ICSI is Intracytoplasmic Sperm Injection. The process where the sperm is injected manually in the egg with the help of needle to fertilize the egg.

Q2. What is difference between IVF and ICSI?

In IVF, the  egg is left with thousands of sperms to fertilize automatically in lab where in in ICSI, the fertilization is done manually and then the fertilized egg is kept to become an embryo in lab. It is one of the processes involved in IVF.

Q3. How does ICSI work?

There are two ways that an egg may be fertilized by IVF: traditional and ICSI. In traditional IVF, 50,000 or more swimming sperm are placed next to the egg in a laboratory dish. Fertilization occurs when one of the sperm enters into the cytoplasm of the egg. In the ICSI process, a tiny needle, called a micropipette, is used to inject a single sperm into the center of the egg. With either traditional IVF or ICSI, once fertilization occurs, the fertilized egg (now called an embryo) grows in a laboratory for 1 to 5 days before it is transferred to the woman’s uterus (womb).

Q4. Why would I need ICSI?

ICSI helps to overcome fertility problems, such as:

  • The male partner produces too few sperm to do artificial insemination (intrauterine insemination [IUI]) or IVF.

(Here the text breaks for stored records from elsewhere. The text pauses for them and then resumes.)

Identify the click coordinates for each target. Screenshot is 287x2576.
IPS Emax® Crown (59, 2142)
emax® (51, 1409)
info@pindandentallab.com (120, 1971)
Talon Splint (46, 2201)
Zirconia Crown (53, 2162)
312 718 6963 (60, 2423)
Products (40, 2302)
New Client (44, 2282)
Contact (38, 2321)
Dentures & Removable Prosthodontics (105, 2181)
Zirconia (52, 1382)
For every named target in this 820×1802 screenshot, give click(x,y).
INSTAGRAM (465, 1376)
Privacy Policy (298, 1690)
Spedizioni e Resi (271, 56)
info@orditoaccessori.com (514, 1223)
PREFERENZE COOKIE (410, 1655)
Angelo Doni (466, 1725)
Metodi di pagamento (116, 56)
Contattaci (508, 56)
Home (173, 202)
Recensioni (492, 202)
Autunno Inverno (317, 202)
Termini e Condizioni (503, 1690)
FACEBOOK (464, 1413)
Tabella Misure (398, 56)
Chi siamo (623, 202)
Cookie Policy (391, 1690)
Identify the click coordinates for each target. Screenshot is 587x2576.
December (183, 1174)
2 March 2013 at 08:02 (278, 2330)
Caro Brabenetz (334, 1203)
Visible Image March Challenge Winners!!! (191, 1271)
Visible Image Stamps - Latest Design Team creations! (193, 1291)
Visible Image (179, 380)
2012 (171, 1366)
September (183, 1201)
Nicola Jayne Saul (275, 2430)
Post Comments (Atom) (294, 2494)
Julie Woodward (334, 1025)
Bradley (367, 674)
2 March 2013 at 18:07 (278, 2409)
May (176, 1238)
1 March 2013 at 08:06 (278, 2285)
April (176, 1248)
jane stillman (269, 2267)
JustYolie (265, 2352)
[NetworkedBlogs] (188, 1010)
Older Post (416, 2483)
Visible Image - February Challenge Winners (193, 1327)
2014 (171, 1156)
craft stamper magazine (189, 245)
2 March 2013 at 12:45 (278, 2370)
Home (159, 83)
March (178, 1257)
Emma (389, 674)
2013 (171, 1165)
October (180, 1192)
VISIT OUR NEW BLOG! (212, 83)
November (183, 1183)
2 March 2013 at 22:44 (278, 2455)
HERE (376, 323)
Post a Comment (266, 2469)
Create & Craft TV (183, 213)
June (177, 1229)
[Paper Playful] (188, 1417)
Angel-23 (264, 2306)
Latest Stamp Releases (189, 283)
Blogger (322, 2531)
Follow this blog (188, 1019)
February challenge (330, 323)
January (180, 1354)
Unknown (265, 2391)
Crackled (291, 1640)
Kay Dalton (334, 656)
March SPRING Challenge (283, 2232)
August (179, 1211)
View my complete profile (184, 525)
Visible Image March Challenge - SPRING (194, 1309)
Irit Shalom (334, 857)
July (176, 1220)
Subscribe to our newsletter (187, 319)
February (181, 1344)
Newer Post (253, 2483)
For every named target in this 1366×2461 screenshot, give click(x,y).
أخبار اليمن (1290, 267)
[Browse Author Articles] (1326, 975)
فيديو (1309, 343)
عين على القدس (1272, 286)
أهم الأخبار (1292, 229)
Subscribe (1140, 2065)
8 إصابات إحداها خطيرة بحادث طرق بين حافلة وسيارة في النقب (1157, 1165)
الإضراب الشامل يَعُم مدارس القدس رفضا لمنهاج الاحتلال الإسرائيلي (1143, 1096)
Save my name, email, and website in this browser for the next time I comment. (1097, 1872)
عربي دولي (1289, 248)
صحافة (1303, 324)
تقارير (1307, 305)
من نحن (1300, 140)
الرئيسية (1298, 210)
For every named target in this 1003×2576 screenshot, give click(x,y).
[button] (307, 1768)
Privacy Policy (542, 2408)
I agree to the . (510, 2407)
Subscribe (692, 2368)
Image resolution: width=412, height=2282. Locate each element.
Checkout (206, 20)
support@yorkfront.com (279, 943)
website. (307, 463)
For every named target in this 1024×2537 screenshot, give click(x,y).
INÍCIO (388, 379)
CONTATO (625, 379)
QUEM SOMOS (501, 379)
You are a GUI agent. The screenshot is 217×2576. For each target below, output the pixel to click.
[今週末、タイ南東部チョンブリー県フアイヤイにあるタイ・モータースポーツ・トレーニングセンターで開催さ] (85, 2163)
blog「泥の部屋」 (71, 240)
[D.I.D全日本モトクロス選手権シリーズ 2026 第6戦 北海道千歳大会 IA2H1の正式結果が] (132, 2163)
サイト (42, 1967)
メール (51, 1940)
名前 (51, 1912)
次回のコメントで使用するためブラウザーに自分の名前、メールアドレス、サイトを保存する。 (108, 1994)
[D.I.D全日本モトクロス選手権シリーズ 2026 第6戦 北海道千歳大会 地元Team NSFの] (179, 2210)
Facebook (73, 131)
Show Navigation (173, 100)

  • The sperm may not move in a normal fashion.

  • The sperm may have trouble attaching to the egg.

  • A blockage in the male reproductive tract may keep sperm from getting out.

  • Eggs have not fertilized by traditional IVF, regardless of the condition of the sperm.

  • In vitro matured eggs are being used.

  • Previously frozen eggs are being used.